The AP data is out for 2013. Some great increased nationwide. AP Computer Science went from 26,103 to 31,117 total exams given, a 19% increase. This was the highest increase out of all of the subject areas. But keep in mind AP Calculus had 282,814 exams last year, so we have a ways to go.
Virginia had 1655 AP Computer Science exams with a mean score of 3.12. Last year we had 1430 tests with an average of 2.98. Over the past 5 years there has been an 81% increase in the number of APCS exams given. This year was also the highest mean score for the past five years, so some great progress has been made.
According to the state report card 67,805 students took AP exams in 2013 (data here). So teh APCS exam accounted for about 2.5% of the overall number of AP exams given.
Which all sounds great, until you start to look a little deeper.
When you look, in 2013 the number of black students taking the exam was 3. Our max in the past 5 years was 6. Six. That year my personal AP class was 1/3 of those African American students.
Demographically Virginia is about 20% black. With roughly 375,502 students enrolled in Virginia public high schools last year (2013 enrollment data) that means we have roughly 75,000 African American students at the high school level, and 3 took the AP Computer Science exam.

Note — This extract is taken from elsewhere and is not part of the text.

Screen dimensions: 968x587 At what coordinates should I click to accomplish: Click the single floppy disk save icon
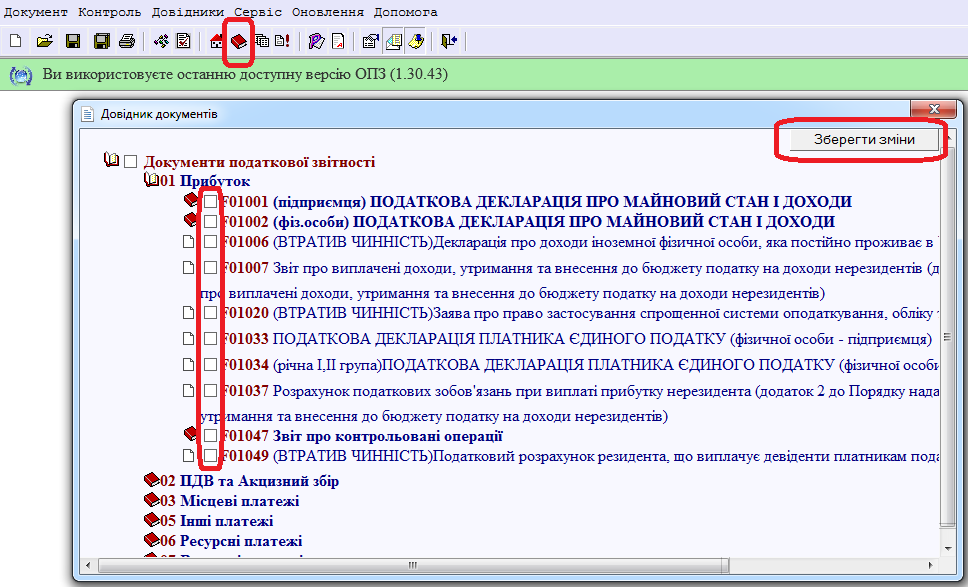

If we randomly assigned students electives we would have fared better.
And you can look at any of the subgroups and see the same trend. For instance for the 2013 exam 25% of the 8 Hispanic students to take the exam sat in my classroom.
Now I'm a big believer at starting with data and getting to the stories underneath. The bottom line in Virginia is access.
For instance, Richmond city schools, a predominantly African American school district has no computer science classes. None, zippo, zilch.
This is not about diversity for diversity's sake. This means these kids do not have access to jobs. According to the Bureau of Labor and Statistics Virginia is 4th in the nation for jobs in this area, but 12th population wise. This means we have the highest concentration of jobs nationwide in computer science. Washington DC and Virginia rank #1 and 2 for salary nationwide - so these great jobs cannot be filled by huge numbers of our children. A child sitting in Kindergarten in Richmond City Schools today may never even know this field exists, literally blocks from the front door of their school
And at a deeper level, computer science is the tool we use to solve human problems. Being the person holding the tool means you get to decide what is a problem and what gets a solution. These numbers mean these communities do not get to participate.
A few things to put Virginia in Context:
- Virginia has not adopted common core
- Our K-12 end of course tests are called the SOLs (Standards of Learning). Yes, really
- AP Computer Science counts as a 4th math credit here, but only if you are going for an advanced diploma, and you have passed Alg II. we're working on it
- We are a Commonwealth, which means our school systems are driven at the local level, not by top down policy and curriculum from the state.
- Out legislature meets either 4 or 6 weeks a year, that's it.